Given instruction A: Translate this sentence from the OCRmyPDF thread into Spanish: "I believe using OCRmyPDF as a GitHub Action would be treating the service as a serverless application, and since OCR is CPU intensive, it would not qualify as a low burden."
Given instruction B:
Answer these from the OCRmyPDF thread:
(i) What is the added action called?
(ii) What benefit does MarketingPip see in the action?
(iii) What is GitHub Actions intended primarily for?
Given instruction C: Write the next comment in the OCRmyPDF thread, following its final post.

Quoted passage:
OCRmyPDF icon indicating copy to clipboard operation
OCRmyPDF copied to clipboard

Added GitHub Action

Open MarketingPip opened this issue 3 years ago • 6 comments

Added a GitHub action for this project. You can find the action here.

OCR PDF Action: A GitHub action for turning scanned PDF's into searchable documents

:+1:

MarketingPip avatar Jul 11 '22 09:07 MarketingPip

Is this legitimate use of GitHub Actions?

jbarlow83 avatar Jul 12 '22 09:07 jbarlow83

@jbarlow83 - please define legitimate use of GitHub Actions....? As far as I know it is..? I see this as a benefit to user's being able to use this in a GitHub Workflow action without needing to install Python etc on their own local computer.

As well I have provided an example an PDF turned into a OCR'd PDF.

Feel free to try on a test PDF file of your own in a GitHub repo.

Hope this helps :+1:

Any more questions etc, feel free to ask!

MarketingPip avatar Jul 12 '22 09:07 MarketingPip

GitHub Actions is intended primarily for CI/CD of software. https://docs.github.com/en/site-policy/github-terms/github-terms-for-additional-products-and-features#actions

any activity that places a burden on our servers, where that burden is disproportionate to the benefits provided to users (for example, don't use Actions as a content delivery network or as part of a serverless application, but a low benefit Action could be ok if it’s also low burden); or

I believe using OCRmyPDF as a GitHub Action would be treating the service as a serverless application, and since OCR is CPU intensive, it would not qualify as a low burden.

Data excerpt:
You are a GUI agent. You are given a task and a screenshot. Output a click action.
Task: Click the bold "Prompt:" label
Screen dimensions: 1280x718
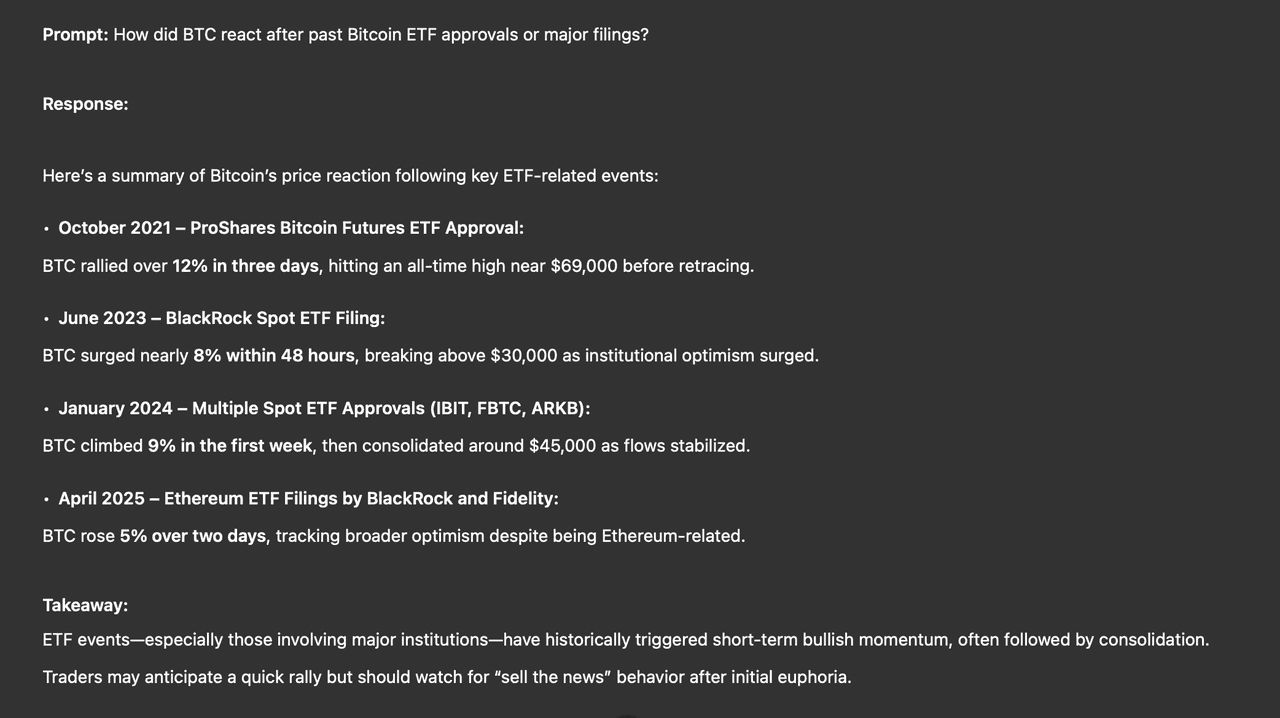point(75,35)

Result A: Creo que usar OCRmyPDF como una GitHub Action equivaldría a tratar el servicio como una aplicación sin servidor, y como el OCR consume mucha CPU, no calificaría como de baja carga.

Result B:
(i) OCR PDF Action.
(ii) Users can run it in a GitHub Workflow action without installing Python and similar tools on their own local computer.
(iii) CI/CD of software.

Result C:
I am open to discussion - perhaps there's a practical and justifiable use that I'm not seeing. But I'll need to be convinced that this is not violating the Terms of Service.

jbarlow83 avatar Jul 12 '22 20:07 jbarlow83

GitHub Actions is intended primarily for CI/CD of software.

https://docs.github.com/en/site-policy/github-terms/github-terms-for-additional-products-and-features#actions

any activity that places a burden on our servers, where that burden is disproportionate to the benefits provided to users (for example, don't use Actions as a content delivery network or as part of a serverless application, but a low benefit Action could be ok if it’s also low burden); or

I believe using OCRmyPDF as a GitHub Action would be treating the service as a serverless application, and since OCR is CPU intensive, it would not qualify as a low burden.

I am open to discussion - perhaps there's a practical and justifiable use that I'm not seeing. But I'll need to be convinced that this is not violating the Terms of Service.

As far as I know, there is NO violation of terms of service.

Too better understand tho, I'd even be willing to allow yourself etc to message the GitHub team and ask if the action is a violation etc.

As said - as I know there is none, but I don't want to make any false claims.

MarketingPip avatar Jul 13 '22 00:07 MarketingPip

I will leave it to you to contact GitHub and obtain their approval. Please post their response here.

jbarlow83 avatar Jul 13 '22 01:07 jbarlow83

@jbarlow83 - will do! I obviously would not want to violate the terms or publish any work that does this. So I will confirm but I am under the assumption until now this is allowed.

MarketingPip avatar Jul 13 '22 02:07 MarketingPip

You can keep this PR open.. image

Still in the process of waiting for a reply via GitHub. Tho again - I do NOT believe this violates any TOS...

If this was the case I would have NOT published it.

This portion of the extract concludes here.